═════ RECORD EXCERPTS
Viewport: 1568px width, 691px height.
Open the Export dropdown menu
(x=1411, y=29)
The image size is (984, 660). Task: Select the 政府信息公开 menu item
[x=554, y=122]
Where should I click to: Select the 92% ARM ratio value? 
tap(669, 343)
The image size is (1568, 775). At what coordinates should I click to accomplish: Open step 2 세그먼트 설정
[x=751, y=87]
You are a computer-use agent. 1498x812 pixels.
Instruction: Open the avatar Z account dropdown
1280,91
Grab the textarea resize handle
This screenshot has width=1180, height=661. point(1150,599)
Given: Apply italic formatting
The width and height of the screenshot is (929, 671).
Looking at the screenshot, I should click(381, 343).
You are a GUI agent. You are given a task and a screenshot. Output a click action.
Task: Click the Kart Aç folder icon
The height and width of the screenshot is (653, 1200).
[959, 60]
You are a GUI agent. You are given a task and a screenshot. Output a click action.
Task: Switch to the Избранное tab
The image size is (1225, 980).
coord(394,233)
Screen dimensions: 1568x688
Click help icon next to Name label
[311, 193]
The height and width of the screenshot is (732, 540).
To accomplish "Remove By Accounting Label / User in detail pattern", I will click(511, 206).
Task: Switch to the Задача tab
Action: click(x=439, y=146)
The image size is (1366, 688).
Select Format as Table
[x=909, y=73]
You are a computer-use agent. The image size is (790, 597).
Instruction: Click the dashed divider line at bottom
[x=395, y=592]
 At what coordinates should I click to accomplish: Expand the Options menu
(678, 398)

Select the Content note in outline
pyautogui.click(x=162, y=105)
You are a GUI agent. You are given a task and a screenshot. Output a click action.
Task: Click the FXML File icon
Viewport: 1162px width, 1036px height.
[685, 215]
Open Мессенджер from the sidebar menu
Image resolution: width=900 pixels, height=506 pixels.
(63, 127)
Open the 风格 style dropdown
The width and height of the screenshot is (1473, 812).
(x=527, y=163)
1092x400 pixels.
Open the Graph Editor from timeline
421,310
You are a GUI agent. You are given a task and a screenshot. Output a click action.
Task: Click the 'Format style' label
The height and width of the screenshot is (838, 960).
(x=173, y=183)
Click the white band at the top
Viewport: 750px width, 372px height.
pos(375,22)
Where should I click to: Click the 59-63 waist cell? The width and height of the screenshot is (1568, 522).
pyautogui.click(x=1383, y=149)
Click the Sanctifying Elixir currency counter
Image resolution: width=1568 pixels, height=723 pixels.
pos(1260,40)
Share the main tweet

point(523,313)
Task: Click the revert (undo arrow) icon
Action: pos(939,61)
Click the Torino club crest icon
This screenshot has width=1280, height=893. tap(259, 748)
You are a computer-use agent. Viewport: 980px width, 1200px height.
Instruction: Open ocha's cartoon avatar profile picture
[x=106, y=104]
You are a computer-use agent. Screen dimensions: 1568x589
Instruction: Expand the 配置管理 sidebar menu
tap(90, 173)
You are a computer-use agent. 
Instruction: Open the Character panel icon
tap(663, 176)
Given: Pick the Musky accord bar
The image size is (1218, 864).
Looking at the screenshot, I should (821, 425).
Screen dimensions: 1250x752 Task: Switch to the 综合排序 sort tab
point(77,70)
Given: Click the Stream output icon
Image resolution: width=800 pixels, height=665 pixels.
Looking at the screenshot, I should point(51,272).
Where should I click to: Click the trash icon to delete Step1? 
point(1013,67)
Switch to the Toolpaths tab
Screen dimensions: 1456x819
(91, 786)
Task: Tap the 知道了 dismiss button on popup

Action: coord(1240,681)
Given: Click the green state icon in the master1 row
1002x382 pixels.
══════════
> _AIM_:
In everything from the start of the listing down to the line containing "[x=751, y=87]", switch "Select" to "Choose" and leave the rest of those lines unchanged. Give back only these lines.

> _TASK ANSWER_:
Viewport: 1568px width, 691px height.
Open the Export dropdown menu
(x=1411, y=29)
The image size is (984, 660). Task: Choose the 政府信息公开 menu item
[x=554, y=122]
Where should I click to: Choose the 92% ARM ratio value? 
tap(669, 343)
The image size is (1568, 775). At what coordinates should I click to accomplish: Open step 2 세그먼트 설정
[x=751, y=87]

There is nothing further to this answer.